Paris, France

Like a Local: Splurge for a private tour by Paris Muse Clues: A Family Tour. It’s a private family tour and scavenger hunt at the Louvre for families with children ages 6-12. The information is geared towards both adults and children. And as an added bonus, you will skip the long queues with your private tour guide’s museum pass.


Contributor: Josefa Abdelnour

Dates of Travel: August 2015

Accommodations: Airbnb

Activities: Eiffle Tower, Official Eiffle Tower Ticket Office, Louvre, Musee du ChocolatParis Muse Clues: A Family Tour

Journal Entry:  My husband and I love to travel. We have an innate need to explore new places. Having children did not thwart our wanderlust. We just reprioritized the focus of our trips. When we travel with our children, we make every effort to maximize playtime. Some of our children’s fondest memories have taken place on the playgrounds of Europe.

In 2014, our little family of four traveled to France where we spent the first week in Nice and the second week in Paris. We arrived in Nice after two days of travel from Connecticut and we learned a couple important hotel policies along the way. Though they were not huge mishaps, it would have reduced our anxiety levels a bit had we known these policies in advance of arriving in Paris, off a red eye with two sleep deprived children. My daughter was almost eight years old and my son was four and a half at the time, so avoiding mishaps was critical to a successful European vacation.

We started our journey in Connecticut with a two hour drive to Newark Airport. After a few hour delay, we boarded a red eye to Paris and managed to sleep a little on the plane. Our plan was to spend one night in Paris, then take the TGV, France’s high speed train, from Paris to Nice the following day. However, when we arrived at the hotel in Paris off the red eye, that’s when the mishaps started.

We had hoped to check in to our hotel right away. Instead, we were forced to wait in the lobby for several hours because our hotel had a strict no early check in policy.
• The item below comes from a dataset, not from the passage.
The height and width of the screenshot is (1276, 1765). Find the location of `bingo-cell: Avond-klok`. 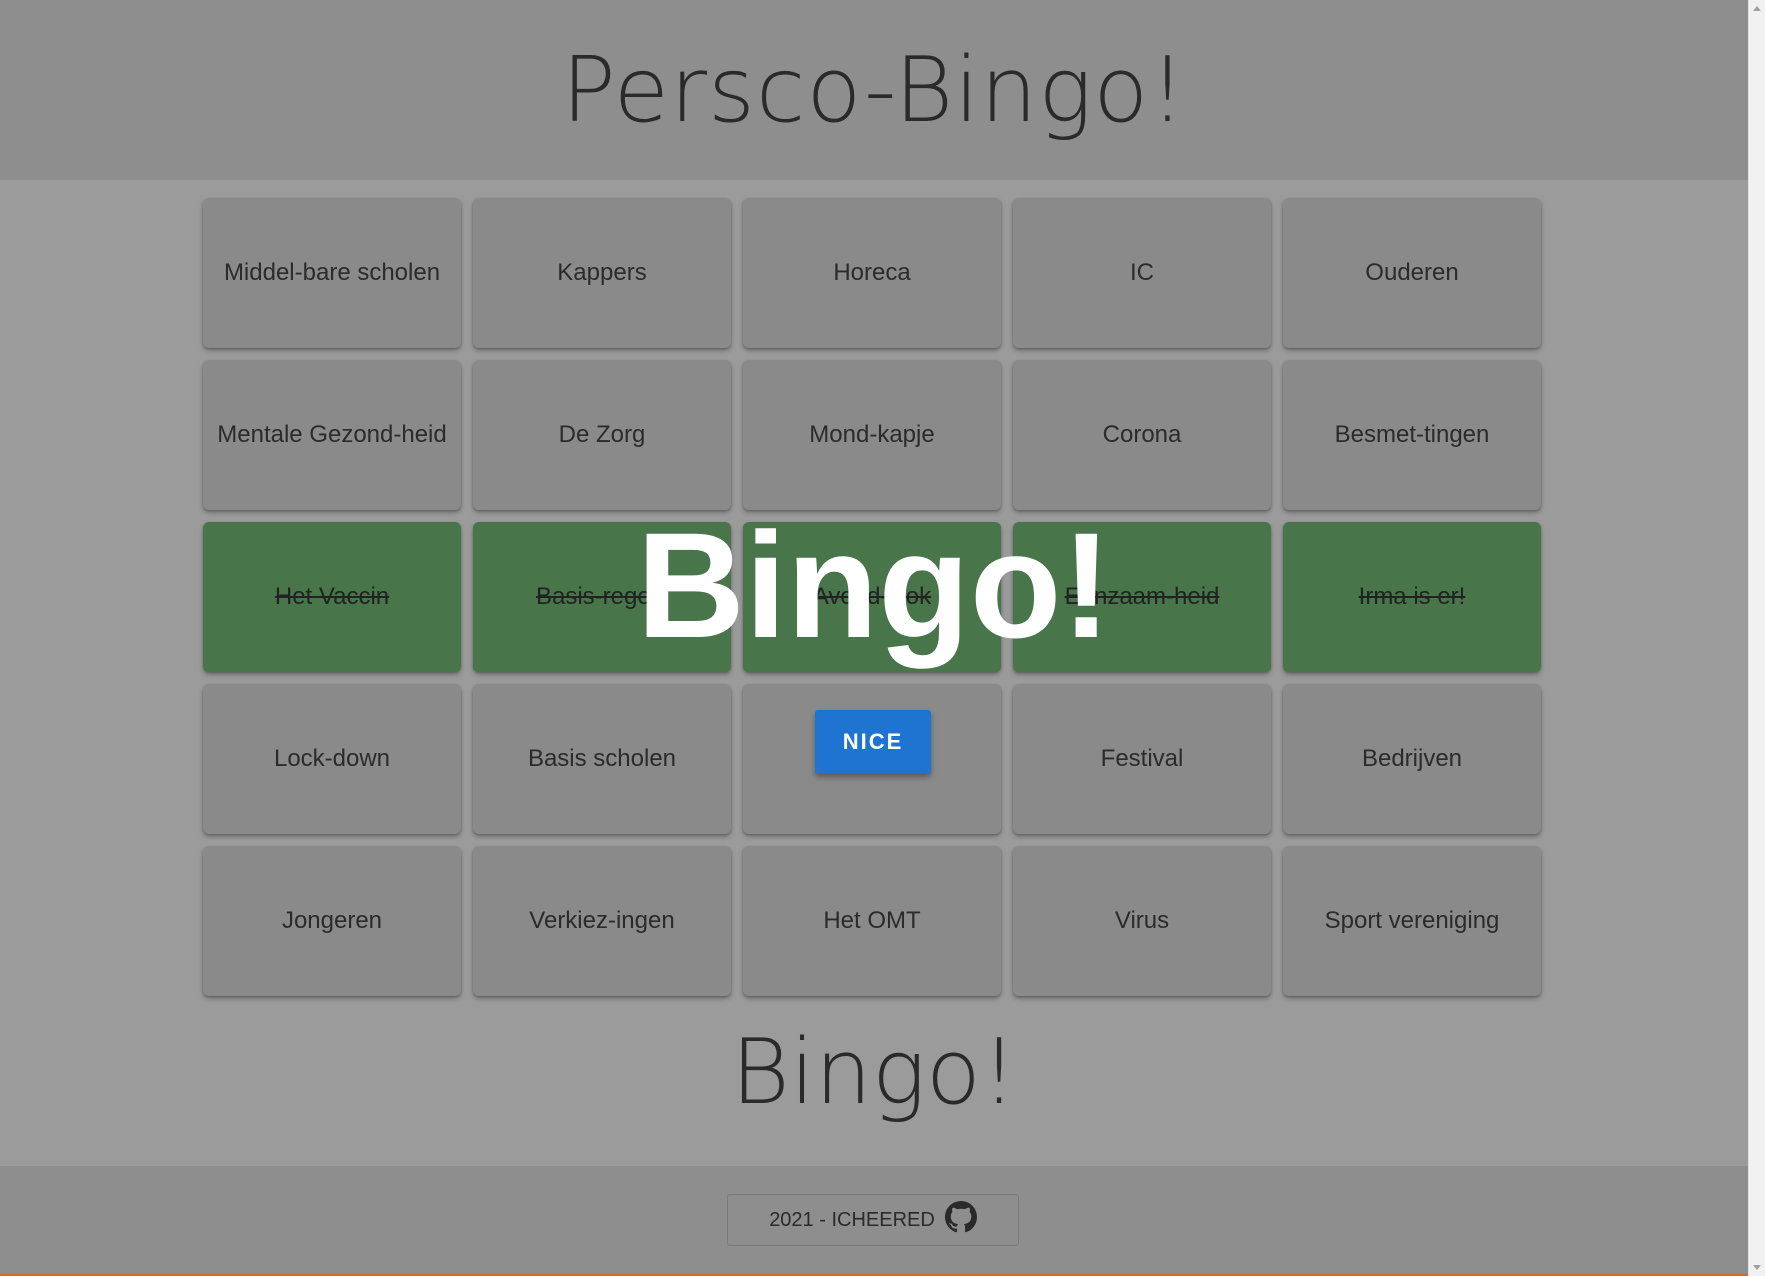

Additionally, unlike in the United States, hotels in Europe have strict occupancy rules based on the room. We had booked a two person room foolishly thinking we would get two beds, but they were strict about not letting us squeeze in our children. The hotel was able to move us into a two room suite for which we had to pay a whole lot extra, but again, since there was no early check in, we waited for several hours in the hotel lobby before our rooms were available. If you can afford it, I recommend splurging and reserving your room for the night before your arrival so you can check in early the following morning.

Fortunately, my kids were pretty good sports about not having a hotel room right away. I emphasized many times before embarking on this trip that it’s not about getting there, it’s about the journey. And, that as long as we’re together, we are home. And somehow, they received the message. So with no hotel room ready, we stuffed our kids full of juice and pain au chocolat from the hotel restaurant to give them a little pick me up. Then we headed out to explore the streets around our hotel. Because it was Sunday, many businesses were closed. And to make matters worse, it started to rain. So we headed back to the hotel lobby to wait for our room.

Our daughter befriended a Spanish boy in the lobby and we learned that Subway Surfer, a popular kids’ iPad app, transcends language barriers. They played while we passed the time waiting for our room.

I strongly advise checking your hotel’s early check in policy before arriving in a foreign country off a red eye with sleep deprived children. Also make sure that you adhere to your hotel’s occupancy policy. Many hotels in Europe are booked by occupancy, that is two, three, or four people to a room. Pay attention to those occupancy rules.

Since our kids were so young, my husband and I abandoned our jet setting ways and embraced more family friendly activities. Our first stop was the Musee du Chocolat which offers a children’s treasure hunt for learning the history of chocolate. The displays which provide the answers to the clues of the treasure hunt were set up with Playmobil characters, one of my children’s favorite toy. We finished our visit to the museum with a Family Workshop in which we made our own chocolates treats. The museum also sells hot chocolate made from various types of chocolate.

Everyone knows the Louvre is not to be missed. Want to know how to navigate a visit to this world renowned museum with little ones? To see every work of art at the Louvre, it would take twenty-five days straight by one estimate. Some of the best money I ever spent went to Paris Muse Clues: A Family Tour, a private family tour and scavenger hunt at the Louvre. Though the information is aimed at children ages 6-12, both my children and I found the tour informative and fun. And as an added bonus, we were able to skip the long queues and head to the front of all lines with our private tour guide’s museum pass.

Seeing the Eiffle Tower is another must in Paris. There is a height restriction on buildings in Paris to prevent skyscrapers from dwarfing the Eiffle Tower. It’s easy to catch a glimpse of this beautiful structure from various spots throughout the city, but if you want to climb to the top, avoid the long lines and buy tickets in advance through the Official Eiffle Tower Ticket Office. Oh, Paris, how I love you, your gardens, your old buildings, and your food.